Species-Specific Behaviors

Dr. Jensvold makes observations about one of her chimpanzees from afar.Central Washington University researcher Mary Lee Jensvold, Ph.D. studies methods of promoting positive relationships between captive chimpanzees and their caregivers.

The relationships between captive non-human primates and their caregivers are critical to animal welfare. Research shows friendly relationships can improve quality of life; adversely, agonistic relationships can decrease quality of life. Meanwhile, there is evidence of the negative effects of the presence of caregivers and their activities. While caregivers in and of themselves should not be stressful to their charges, their behaviors and the nature of their interactions are likely the basis for stress. One method to mitigate the potential negative effects and to promote positive relationships is for caregivers to employ species-specific behaviors in their interactions with their charges.

With funding from an Animal Welfare Institute Refinement Award, I tested the effect of the use of these behaviors with chimpanzees at The ZOO Northwest Florida in Gulf Breeze. The facility houses three chimpanzees: Zachary, Mr. Zoo Good and Patrick. Prior to collecting data, I trained their caregivers on the meaning of chimpanzee behaviors and how to understand them.

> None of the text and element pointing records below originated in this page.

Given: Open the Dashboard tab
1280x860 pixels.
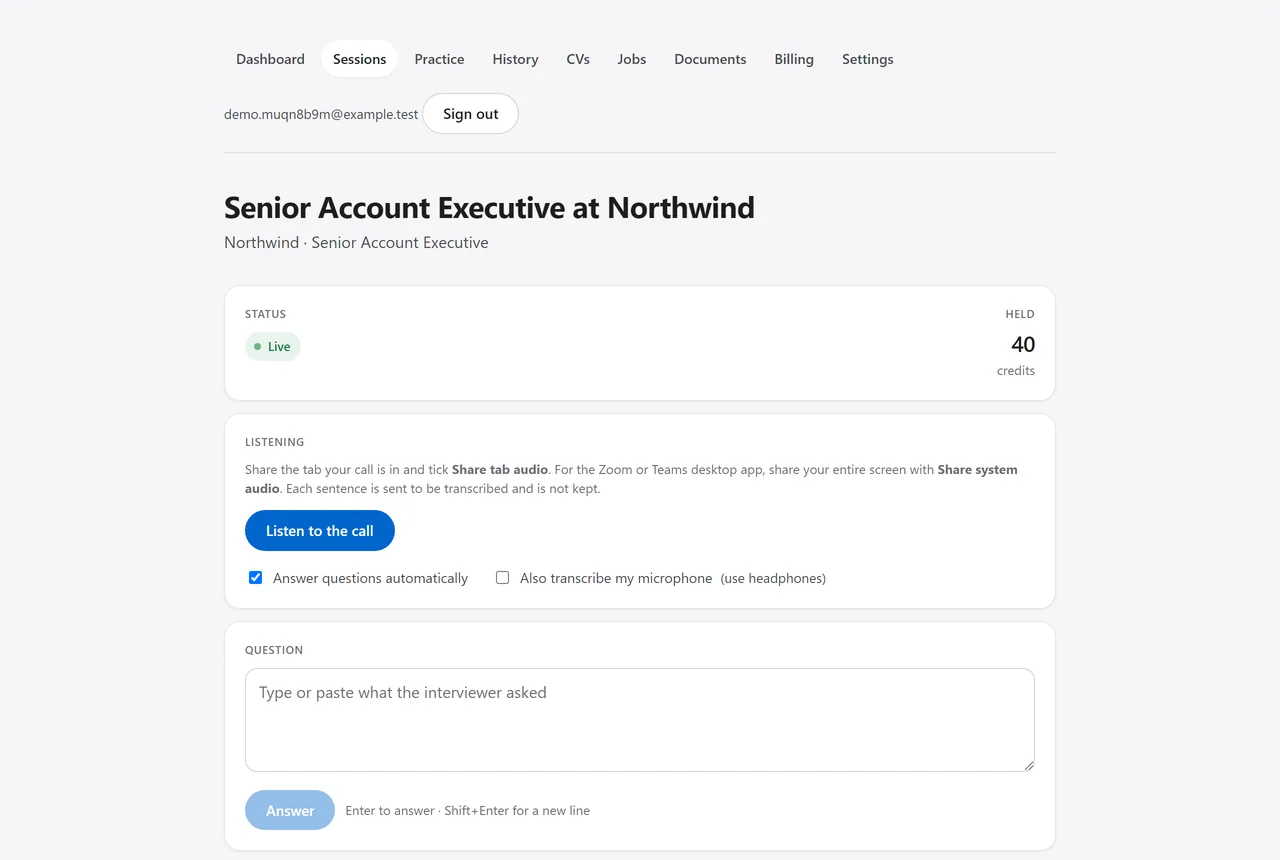Looking at the screenshot, I should click(x=270, y=59).
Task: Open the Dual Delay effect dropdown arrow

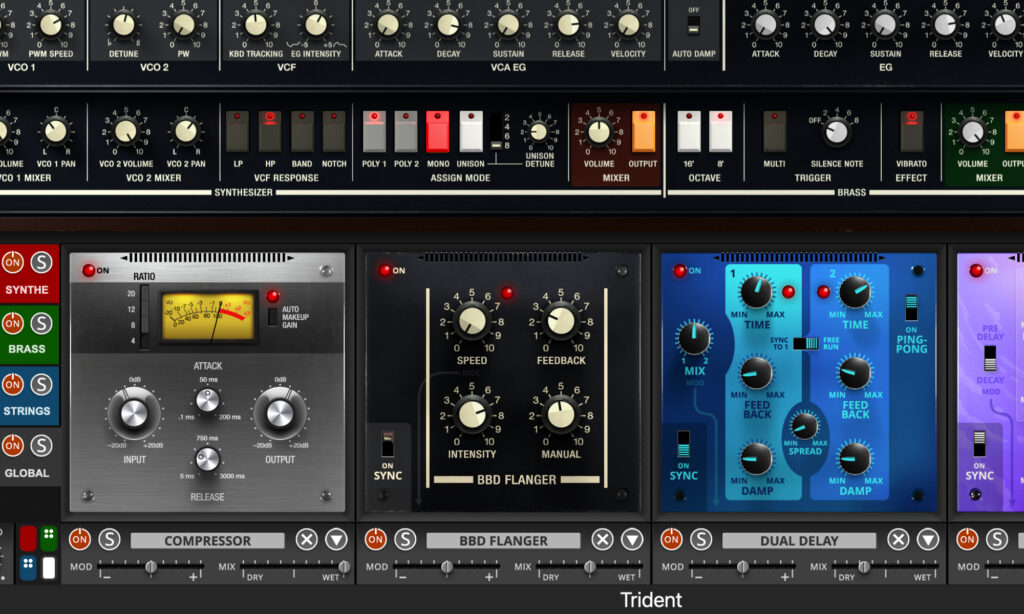Action: point(928,540)
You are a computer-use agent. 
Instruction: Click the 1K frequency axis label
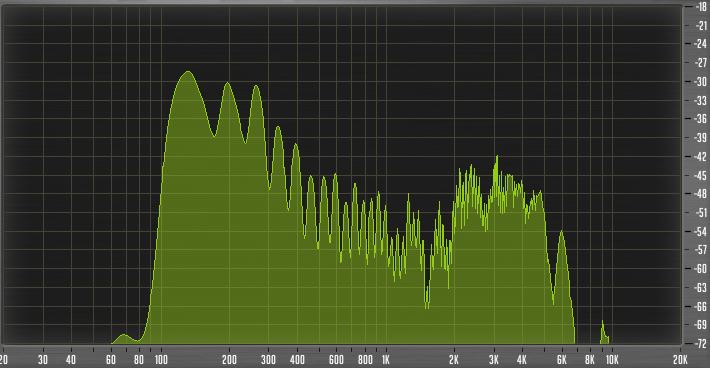click(x=385, y=360)

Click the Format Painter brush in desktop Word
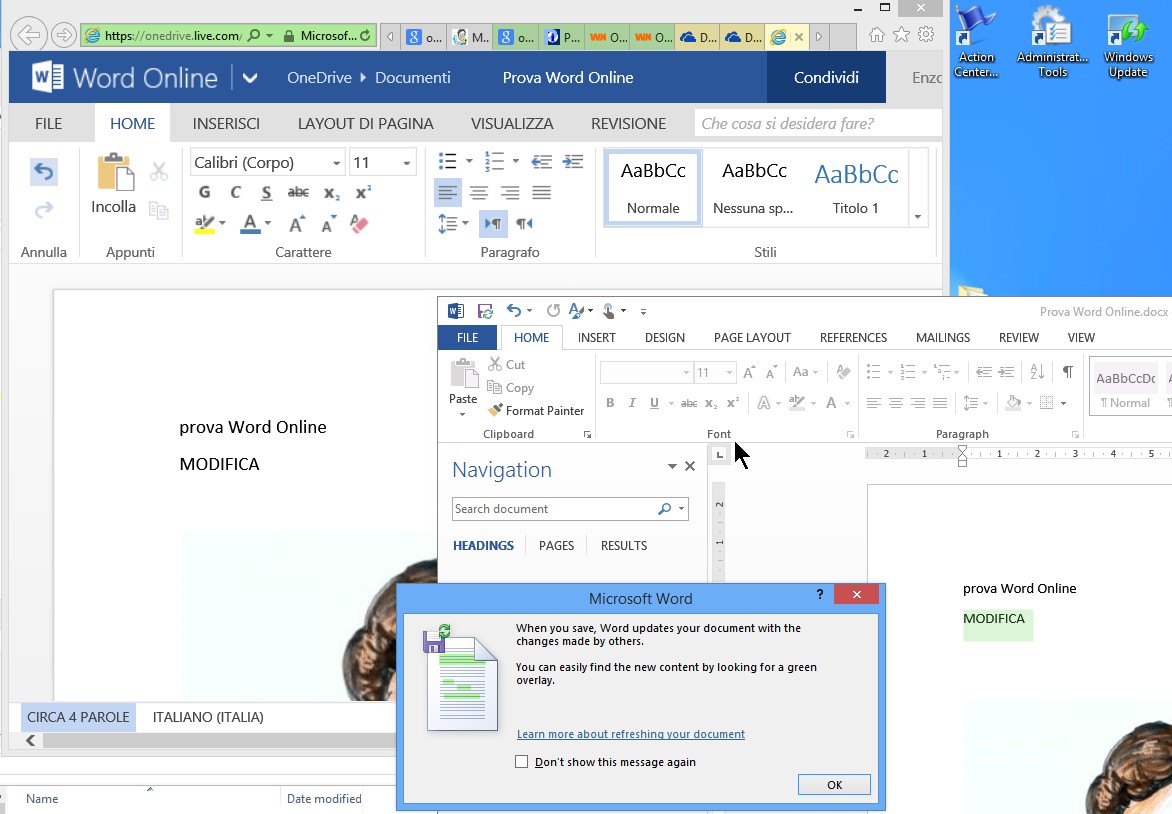pos(496,410)
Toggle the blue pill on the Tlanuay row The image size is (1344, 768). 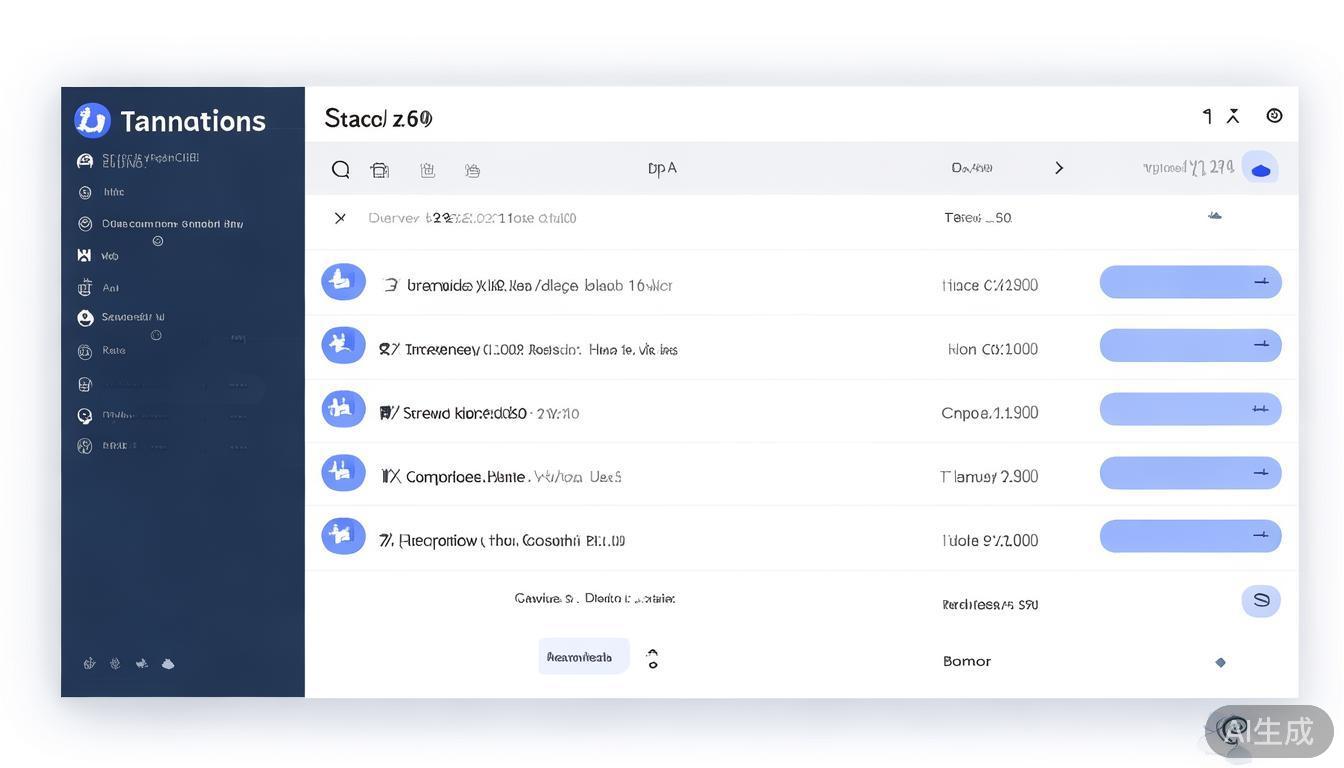1190,473
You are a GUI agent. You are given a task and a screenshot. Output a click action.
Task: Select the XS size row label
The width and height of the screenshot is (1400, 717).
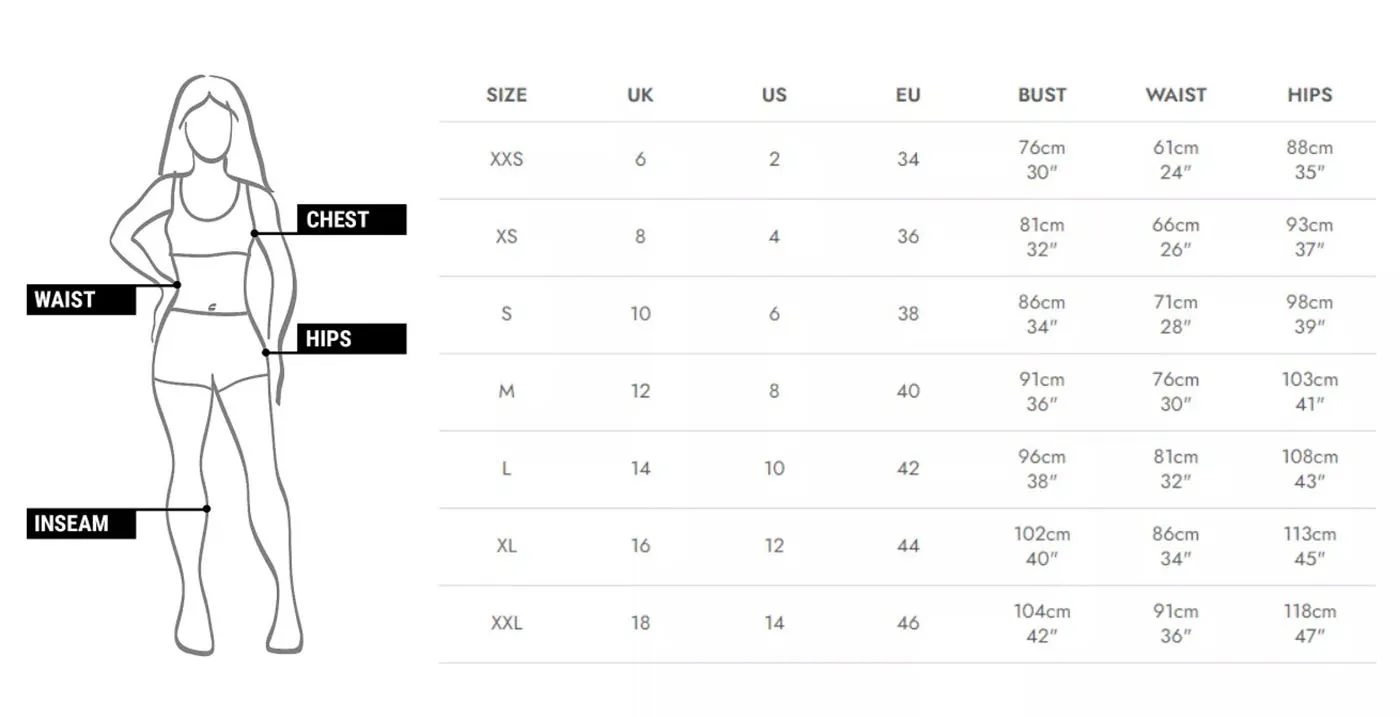pyautogui.click(x=506, y=237)
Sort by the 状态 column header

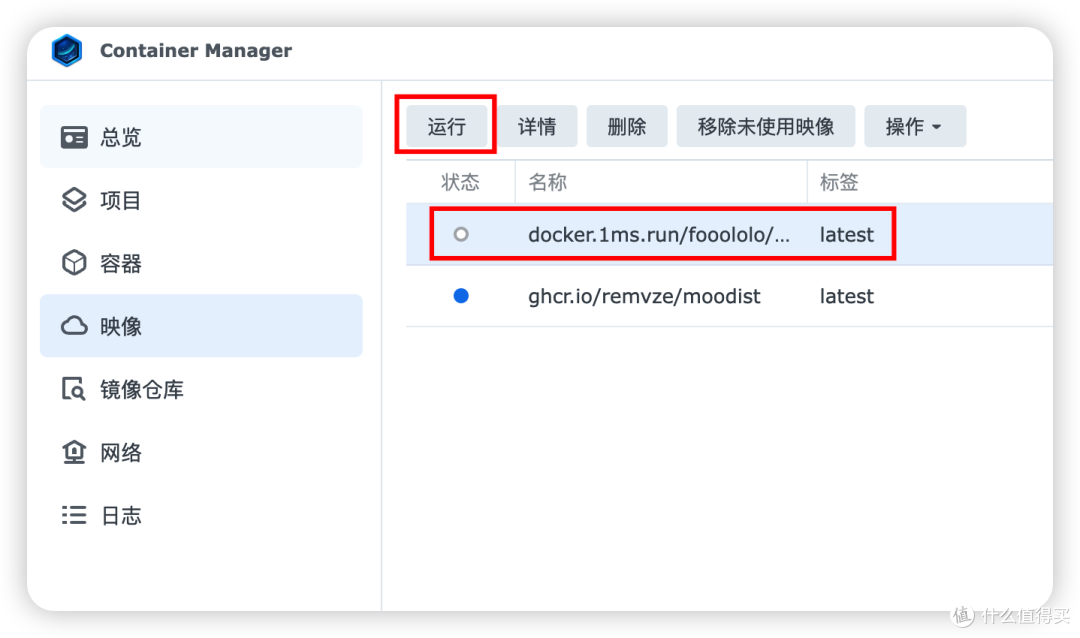[x=460, y=182]
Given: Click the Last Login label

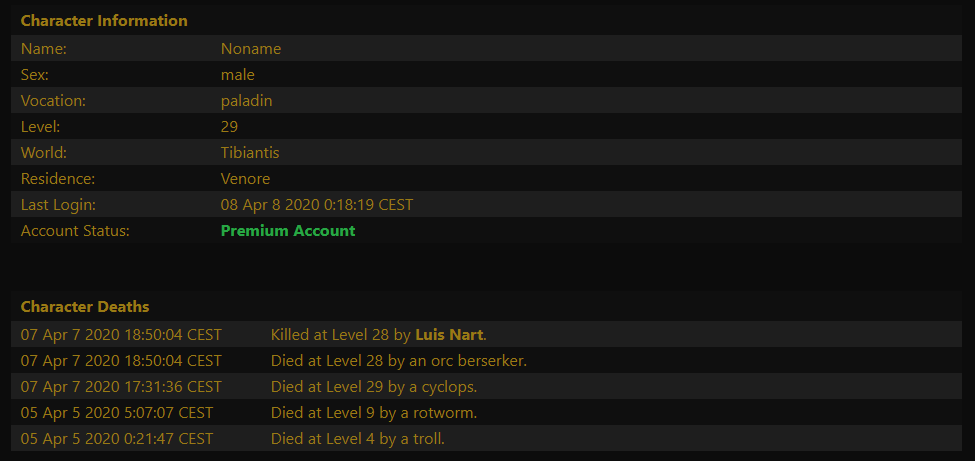Looking at the screenshot, I should point(58,205).
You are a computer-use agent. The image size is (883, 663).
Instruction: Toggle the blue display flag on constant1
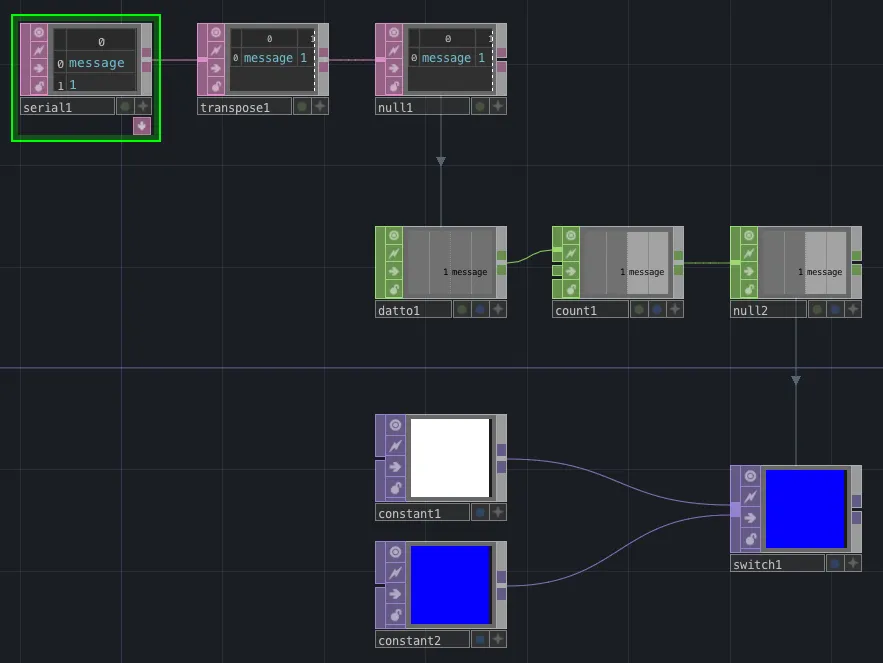click(x=480, y=513)
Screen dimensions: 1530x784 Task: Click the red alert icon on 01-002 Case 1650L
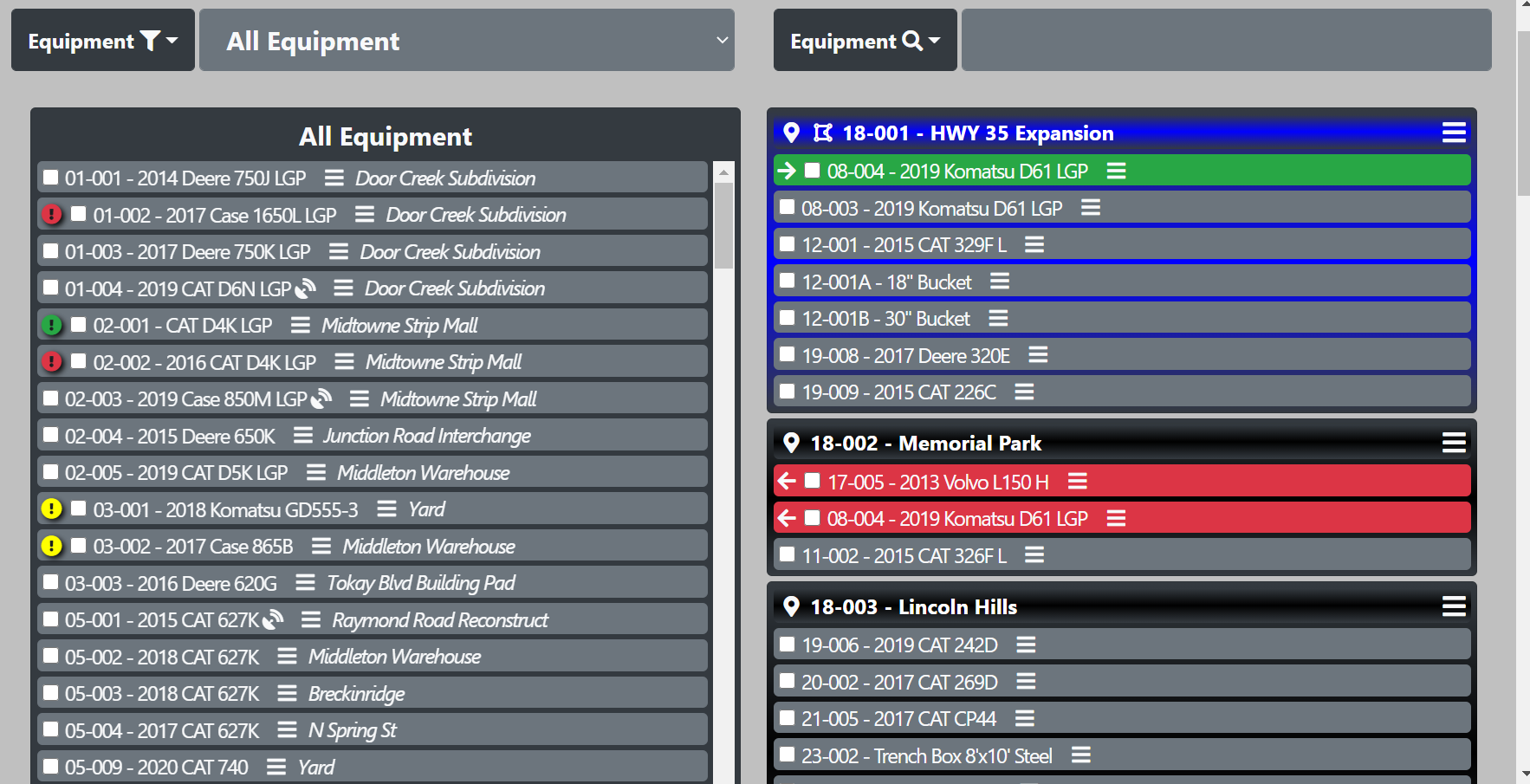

During Chimpanzee Behavior Condition (CBC) data collection, a caregiver used chimpanzee behaviors and vocalizations while interacting with the animals. In Human Behavior Condition (HBC) data collection sessions, a caregiver presented human behaviors and used speech instead. These interactions were natural and usual; caregivers followed the lead of the chimpanzee or the normal routine. This included grooming, playing, serving meals, presenting enrichment or simply observing the chimpanzees as part of the daily check. The chimpanzees were never forced to participate. The caregiver could end the session at any time, but was encouraged to stay for at least 10 minutes.

From videotapes of data collection interactions, data coders recorded the behavioral contexts for each chimpanzee as they occurred. Since the HBC had 78 minutes more data than the CBC, I created a sample of only the first 5 minutes of each data collection interaction, for an equal comparison. The sample showed significant differences in the chimpanzees' response to the conditions. The chimpanzees engaged in more play and grooming in CBC than in HBC, in which they were lessinteractive.

In human interactions, partners often mirror each other's behaviors. If one partner crosses his legs or scratches his head, the other may do so as well. Studies show that when the partners match each other's behavior, the interaction is perceived by outside observers as more positive. Individuals report that when a partner matches his or her behavior, he or she likes that person more. Use of mirroring behaviors can have tremendous impact in client-therapist and student-teacher relationships. Likewise, the results of the current study can have a tremendous impact on the relationships between caregivers and chimpanzees.

The chimpanzee behavioral training included many play behaviors, including play faces and chimpanzee laughter, as well as grooming and submissive behaviors. These are all used by caregivers at my home institution, the Chimpanzee & Human Communication Institute. We have found that the submissive behaviors reduce inter-group aggression. Thus, the use of species-specific behaviors can also improve relationships within the captive group. These findings strongly suggest that caregivers should change their style of interaction to enable appropriate, friendly responses and positive relationships.